Aziza Oubaita, à coeur ouvert

Aziza Oubaita, ancienne boxeuse professionnelle a subi une transplantation cardiaque en 2016. Deux ans plus tard,elle remontait sur le ring avec son nouveau coeur pour un jubilé historique. Récit.

« Le seul moyen de me réapproprier ma vie était de remonter sur un ring », Aziza Oubaita. © Nadia Poorjabar.

Avec 70 combats au compteur, elle en a donné et reçu des crochets du droit ! Pourtant, c’est loin des rings que l’ancienne boxeuse pro Aziza Oubaita a mené le véritable combat de sa vie. Atteinte d’une myocardite aggravée, elle a subi une transplantation cardiaque en 2016. Deux ans plus tard, elle renfilait ses gants pour un jubilé historique. Récit.

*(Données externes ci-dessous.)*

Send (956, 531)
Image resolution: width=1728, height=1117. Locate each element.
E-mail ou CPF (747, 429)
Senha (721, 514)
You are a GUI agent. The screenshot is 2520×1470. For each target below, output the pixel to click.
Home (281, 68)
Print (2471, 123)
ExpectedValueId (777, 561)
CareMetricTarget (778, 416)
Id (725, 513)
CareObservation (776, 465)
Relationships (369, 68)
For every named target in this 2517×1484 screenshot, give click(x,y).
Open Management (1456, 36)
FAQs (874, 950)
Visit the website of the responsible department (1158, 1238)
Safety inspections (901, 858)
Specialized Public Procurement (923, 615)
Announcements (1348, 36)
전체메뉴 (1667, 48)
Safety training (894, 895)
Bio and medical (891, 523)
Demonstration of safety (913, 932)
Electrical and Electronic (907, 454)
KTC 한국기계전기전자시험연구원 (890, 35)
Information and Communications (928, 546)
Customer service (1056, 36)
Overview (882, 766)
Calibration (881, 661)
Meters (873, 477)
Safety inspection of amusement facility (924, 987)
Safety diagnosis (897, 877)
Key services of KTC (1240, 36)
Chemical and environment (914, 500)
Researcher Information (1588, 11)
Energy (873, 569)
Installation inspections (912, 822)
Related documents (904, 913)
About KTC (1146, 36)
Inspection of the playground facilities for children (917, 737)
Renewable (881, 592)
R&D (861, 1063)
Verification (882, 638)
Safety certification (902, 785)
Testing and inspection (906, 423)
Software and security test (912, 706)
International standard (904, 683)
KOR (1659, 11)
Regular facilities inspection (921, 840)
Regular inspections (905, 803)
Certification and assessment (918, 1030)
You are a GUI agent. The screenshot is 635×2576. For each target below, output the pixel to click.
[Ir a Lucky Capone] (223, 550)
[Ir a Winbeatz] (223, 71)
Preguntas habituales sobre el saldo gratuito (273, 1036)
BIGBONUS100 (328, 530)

Par Floriane Cantoro – PHOTOS : © Nadia Poorjabar
Extrait du magazine WOMEN SPORTS N.10 d’octobre-novembre-décembre 2018

Aziza Oubaita, à coeur ouvert. WOMEN SPORTS N.10.

Nous avons rencontré Aziza Oubaita sur le Salon International du Sport au Féminin (SISAF) en juin dernier, à Paris. La championne intervenait sur l’une des conférences de l’événement intitulée «Sport comme vecteur de reconstruction».

Il y a des dates qui nous marquent à vie. Et ce n’est pas Aziza Oubaita qui va nous dire le contraire. Cette ancienne boxeuse professionnelle se souviendra certainement toujours des 21 mai 2015, 17 juillet 2016 et 30 mars 2018. Ces jours où, dans un sens comme dans l’autre, sa vie a basculé. Pourtant, il y a quatre ans, cette native de Casablanca, arrivée en France à l’âge de 6 ans, vivait une retraite sportive paisible. Retirée des rings depuis 2011, elle avait repris son métier de styliste, une passion «aussi dévorante que la boxe». Jusqu’à ce que la vie n’en décide autrement…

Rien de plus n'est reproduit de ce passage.